Supplied records -
"""

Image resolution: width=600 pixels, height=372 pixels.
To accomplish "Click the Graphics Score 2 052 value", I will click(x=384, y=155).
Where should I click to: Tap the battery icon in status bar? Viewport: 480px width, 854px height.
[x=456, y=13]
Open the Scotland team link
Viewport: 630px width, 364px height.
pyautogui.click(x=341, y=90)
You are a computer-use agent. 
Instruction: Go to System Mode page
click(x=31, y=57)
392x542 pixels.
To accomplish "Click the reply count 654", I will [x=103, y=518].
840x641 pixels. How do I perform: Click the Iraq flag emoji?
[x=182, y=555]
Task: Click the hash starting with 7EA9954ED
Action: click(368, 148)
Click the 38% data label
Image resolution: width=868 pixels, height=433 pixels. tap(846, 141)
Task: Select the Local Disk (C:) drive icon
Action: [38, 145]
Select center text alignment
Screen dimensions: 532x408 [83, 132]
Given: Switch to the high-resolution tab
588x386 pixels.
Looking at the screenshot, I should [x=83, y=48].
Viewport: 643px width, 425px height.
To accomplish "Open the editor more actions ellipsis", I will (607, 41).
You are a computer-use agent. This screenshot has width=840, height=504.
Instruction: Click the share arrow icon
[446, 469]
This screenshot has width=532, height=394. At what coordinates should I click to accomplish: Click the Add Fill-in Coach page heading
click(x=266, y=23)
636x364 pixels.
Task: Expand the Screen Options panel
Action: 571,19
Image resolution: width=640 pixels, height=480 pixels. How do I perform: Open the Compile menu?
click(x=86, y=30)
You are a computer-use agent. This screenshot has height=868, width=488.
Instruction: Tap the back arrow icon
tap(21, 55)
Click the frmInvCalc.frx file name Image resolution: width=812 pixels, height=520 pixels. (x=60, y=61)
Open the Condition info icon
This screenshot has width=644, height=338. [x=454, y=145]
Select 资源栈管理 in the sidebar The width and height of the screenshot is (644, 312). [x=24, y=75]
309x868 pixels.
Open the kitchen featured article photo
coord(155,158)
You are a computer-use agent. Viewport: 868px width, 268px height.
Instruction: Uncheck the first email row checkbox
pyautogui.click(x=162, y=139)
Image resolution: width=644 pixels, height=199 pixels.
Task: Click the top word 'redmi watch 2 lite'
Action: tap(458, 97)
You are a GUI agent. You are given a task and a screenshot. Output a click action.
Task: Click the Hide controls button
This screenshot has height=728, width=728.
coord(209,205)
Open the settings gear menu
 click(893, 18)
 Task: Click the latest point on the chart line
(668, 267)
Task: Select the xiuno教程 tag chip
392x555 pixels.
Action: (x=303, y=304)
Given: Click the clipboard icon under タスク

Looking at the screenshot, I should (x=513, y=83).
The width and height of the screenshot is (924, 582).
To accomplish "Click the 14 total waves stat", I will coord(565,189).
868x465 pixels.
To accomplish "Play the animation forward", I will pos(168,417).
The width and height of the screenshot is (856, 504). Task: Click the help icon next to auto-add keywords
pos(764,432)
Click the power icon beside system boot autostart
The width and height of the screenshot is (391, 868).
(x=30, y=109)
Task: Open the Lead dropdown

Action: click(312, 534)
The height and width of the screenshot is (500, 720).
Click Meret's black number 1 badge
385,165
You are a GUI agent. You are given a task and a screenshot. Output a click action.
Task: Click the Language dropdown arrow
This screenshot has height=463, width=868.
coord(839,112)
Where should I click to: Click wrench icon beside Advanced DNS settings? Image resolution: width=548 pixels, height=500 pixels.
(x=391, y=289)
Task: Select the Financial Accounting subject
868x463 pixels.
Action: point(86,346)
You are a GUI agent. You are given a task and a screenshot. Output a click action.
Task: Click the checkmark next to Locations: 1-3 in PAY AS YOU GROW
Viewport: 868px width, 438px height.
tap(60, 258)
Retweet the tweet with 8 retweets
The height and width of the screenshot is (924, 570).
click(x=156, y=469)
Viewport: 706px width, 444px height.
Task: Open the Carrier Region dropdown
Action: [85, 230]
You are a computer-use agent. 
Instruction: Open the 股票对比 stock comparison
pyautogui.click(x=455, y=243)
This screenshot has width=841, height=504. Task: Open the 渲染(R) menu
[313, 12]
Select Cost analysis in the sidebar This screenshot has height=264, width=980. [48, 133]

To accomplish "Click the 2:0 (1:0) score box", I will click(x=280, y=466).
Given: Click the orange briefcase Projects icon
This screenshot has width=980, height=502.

"""

What you will do - Whatever appears in the data above must be copied word for word.

Answer section -
Image resolution: width=600 pixels, height=372 pixels.
To accomplish "Click the Graphics Score 2 052 value", I will click(x=384, y=155).
Where should I click to: Tap the battery icon in status bar? Viewport: 480px width, 854px height.
[x=456, y=13]
Open the Scotland team link
Viewport: 630px width, 364px height.
pyautogui.click(x=341, y=90)
You are a computer-use agent. 
Instruction: Go to System Mode page
click(x=31, y=57)
392x542 pixels.
To accomplish "Click the reply count 654", I will [x=103, y=518].
840x641 pixels. How do I perform: Click the Iraq flag emoji?
[x=182, y=555]
Task: Click the hash starting with 7EA9954ED
Action: click(368, 148)
Click the 38% data label
Image resolution: width=868 pixels, height=433 pixels. tap(846, 141)
Task: Select the Local Disk (C:) drive icon
Action: [38, 145]
Select center text alignment
Screen dimensions: 532x408 [83, 132]
Given: Switch to the high-resolution tab
588x386 pixels.
Looking at the screenshot, I should [x=83, y=48].
Viewport: 643px width, 425px height.
To accomplish "Open the editor more actions ellipsis", I will (607, 41).
You are a computer-use agent. This screenshot has width=840, height=504.
Instruction: Click the share arrow icon
[446, 469]
This screenshot has width=532, height=394. At what coordinates should I click to accomplish: Click the Add Fill-in Coach page heading
click(x=266, y=23)
636x364 pixels.
Task: Expand the Screen Options panel
Action: 571,19
Image resolution: width=640 pixels, height=480 pixels. How do I perform: Open the Compile menu?
click(x=86, y=30)
You are a computer-use agent. This screenshot has height=868, width=488.
Instruction: Tap the back arrow icon
tap(21, 55)
Click the frmInvCalc.frx file name Image resolution: width=812 pixels, height=520 pixels. (x=60, y=61)
Open the Condition info icon
This screenshot has width=644, height=338. [x=454, y=145]
Select 资源栈管理 in the sidebar The width and height of the screenshot is (644, 312). [x=24, y=75]
309x868 pixels.
Open the kitchen featured article photo
coord(155,158)
You are a computer-use agent. Viewport: 868px width, 268px height.
Instruction: Uncheck the first email row checkbox
pyautogui.click(x=162, y=139)
Image resolution: width=644 pixels, height=199 pixels.
Task: Click the top word 'redmi watch 2 lite'
Action: tap(458, 97)
You are a GUI agent. You are given a task and a screenshot. Output a click action.
Task: Click the Hide controls button
This screenshot has height=728, width=728.
coord(209,205)
Open the settings gear menu
 click(893, 18)
 Task: Click the latest point on the chart line
(668, 267)
Task: Select the xiuno教程 tag chip
392x555 pixels.
Action: (x=303, y=304)
Given: Click the clipboard icon under タスク

Looking at the screenshot, I should (x=513, y=83).
The width and height of the screenshot is (924, 582).
To accomplish "Click the 14 total waves stat", I will coord(565,189).
868x465 pixels.
To accomplish "Play the animation forward", I will pos(168,417).
The width and height of the screenshot is (856, 504). Task: Click the help icon next to auto-add keywords
pos(764,432)
Click the power icon beside system boot autostart
The width and height of the screenshot is (391, 868).
(x=30, y=109)
Task: Open the Lead dropdown

Action: click(312, 534)
The height and width of the screenshot is (500, 720).
Click Meret's black number 1 badge
385,165
You are a GUI agent. You are given a task and a screenshot. Output a click action.
Task: Click the Language dropdown arrow
This screenshot has height=463, width=868.
coord(839,112)
Where should I click to: Click wrench icon beside Advanced DNS settings? Image resolution: width=548 pixels, height=500 pixels.
(x=391, y=289)
Task: Select the Financial Accounting subject
868x463 pixels.
Action: point(86,346)
You are a GUI agent. You are given a task and a screenshot. Output a click action.
Task: Click the checkmark next to Locations: 1-3 in PAY AS YOU GROW
Viewport: 868px width, 438px height.
tap(60, 258)
Retweet the tweet with 8 retweets
The height and width of the screenshot is (924, 570).
click(x=156, y=469)
Viewport: 706px width, 444px height.
Task: Open the Carrier Region dropdown
Action: [85, 230]
You are a computer-use agent. 
Instruction: Open the 股票对比 stock comparison
pyautogui.click(x=455, y=243)
This screenshot has width=841, height=504. Task: Open the 渲染(R) menu
[313, 12]
Select Cost analysis in the sidebar This screenshot has height=264, width=980. [48, 133]

To accomplish "Click the 2:0 (1:0) score box", I will click(x=280, y=466).
Given: Click the orange briefcase Projects icon
This screenshot has width=980, height=502.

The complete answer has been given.